It was a long day of waiting. There was a delay right off the bat, pushing the surgery time from 12:30 to 2pm. By the time 2pm rolled around, Mom was starving and reading to get this thing done. 6 hours later, the surgeons came out to tell us that they did everything they wanted to do without issue. 2 levels have been fused, decompressed and stabilized with the arthritis removed.
When she woke up from the surgery there were some complications. She had trouble moving her legs initially but after a CT scan showed the surgery site was in good condition and steroids got the swelling under control she was able to begin moving her legs again. We left at her at 130am in the very capable hands of the neuro ICU nurses where she spent the night. She was comfortable, aware and her pain was managed. And with that, surgery day is over and now begins the long road to recovery.
Vulnerability and its Perks
By: Kristy MacAulay
When I was 13, I was diagnosed with scoliosis at Sick Kids Hospital. I moved out on my own at 16 and decided at 17 to have the surgery before I went away for university. It was the lovely Momma Clout who recommended to me Shriner’s to help with the surgery costs. I decided to take my boyfriend’s dad, Jim, with me to help me through it. This turned out to be one of the best “perks” of being vulnerable. Jim and I formed a bond that can only be developed through the adventure to the Shriner's Hospital for Children in Montreal.

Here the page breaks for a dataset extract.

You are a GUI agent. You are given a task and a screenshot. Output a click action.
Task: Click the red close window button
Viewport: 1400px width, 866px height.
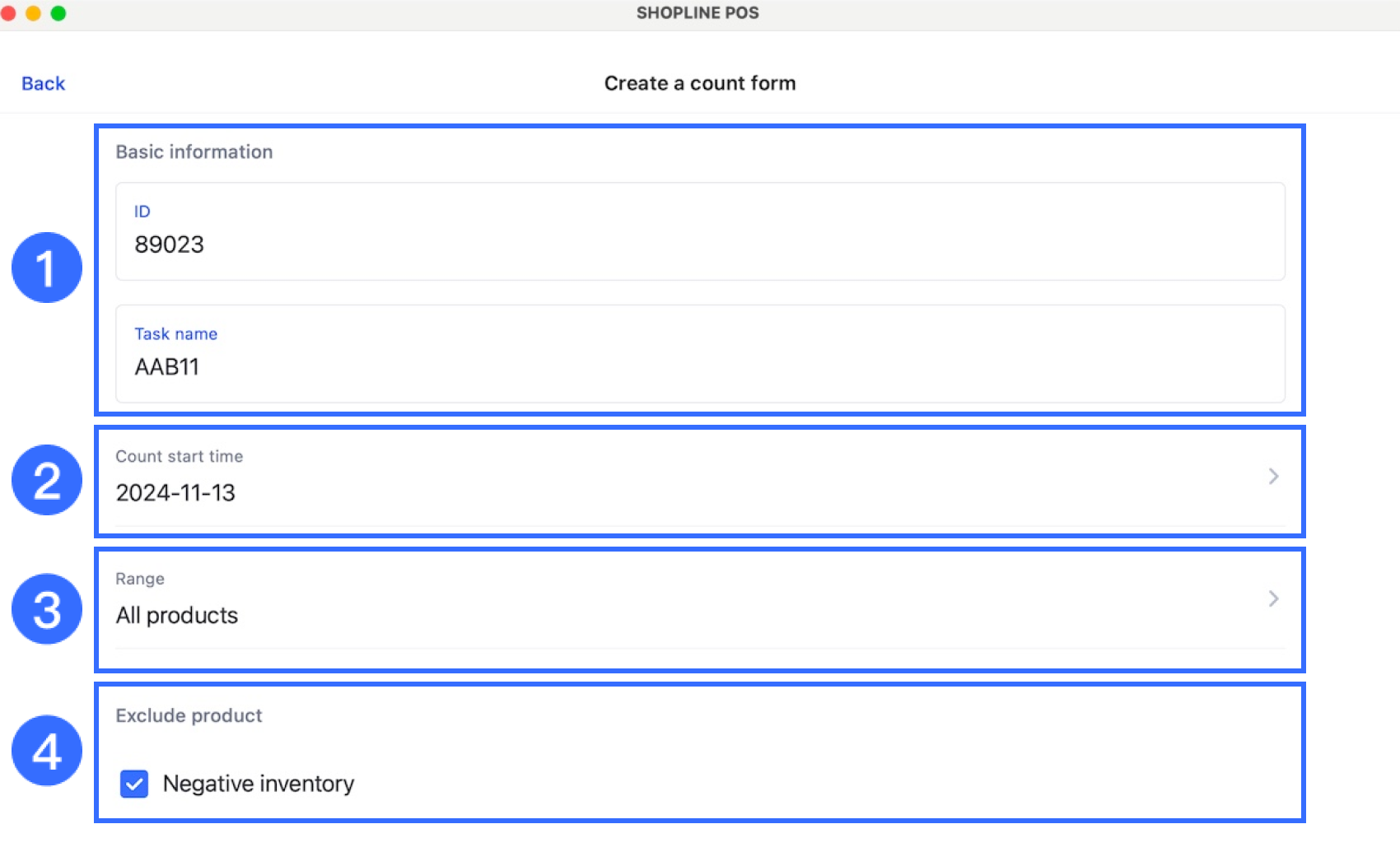tap(8, 13)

Jim went through the exhausting pre-operative process with me, and helped fill the moments before the surgery with fun instead of worry, anxiety, or countdowns. On the actual day of surgery, he held my hand until I went through the operating room doors and was appropriately amused with my high as a kite post-op rambling.
Other than a pesky blood transfusion during my operation, the rest of my spinal fusion went well. However, I developed stomach complications that extended my stay, eventually coming home only 2 days before Christmas. I was VERY vulnerable during my hospital stay and in the months that followed of home recovery. In the hospital, I was constantly throwing up (not fun on a normal day let alone after a serious back surgery) and dealing with intense pain from the doctors trying frantically to switch my medication to help my stomach. I called myself miracle child as I was quoted 7-10 days recovery but insisted I would do it in 5 (teenagers, right?). Jim never stopped believing in miracle child, and encouraged me to keep fighting even when I was depressed and just wanted to sleep the day away. I never would have been able to see this side of him had I not gone through this experience. I would never be able to see his willingness to help someone who he knew only as his son’s girlfriend through absolute thick and thin. There are not many who would drop everything to go to Montreal to be the sole caretaker to a surgery patient.
At home, I was not able to dress myself independently and unable to carry much, if any, weight. My boyfriend had to help me put my socks and boots on for most of the winter, and carry all of my groceries for some time after. I felt like an incredible burden at the time, but looking back I see that this whole experience, which at the time was terrible, really showed me the incredible kindness of others. The understanding and kind words of the nurses in the hospital, the superhero advocacy of Jim getting me the treatment I needed, and the amazing support of everyone back at home who helped with my recovery was something that I would go through the whole process again to relive.
The wise Bob Marley said that “Vulnerability is the only way to allow your heart to feel true pleasure” and the pleasure I found from not only the kindness everyone showed me, but the feeling of accomplishment with every step of recovery, is something that you can only achieve from opening yourself up to weakness. As cliche as it is, being truly dependent on others, made me cherish and value my independence after recovery so much more. And with that, I wish my Momma Clout luck, and hope that she values each kind word and exhilarating feeling of accomplishment along the long road to recovery.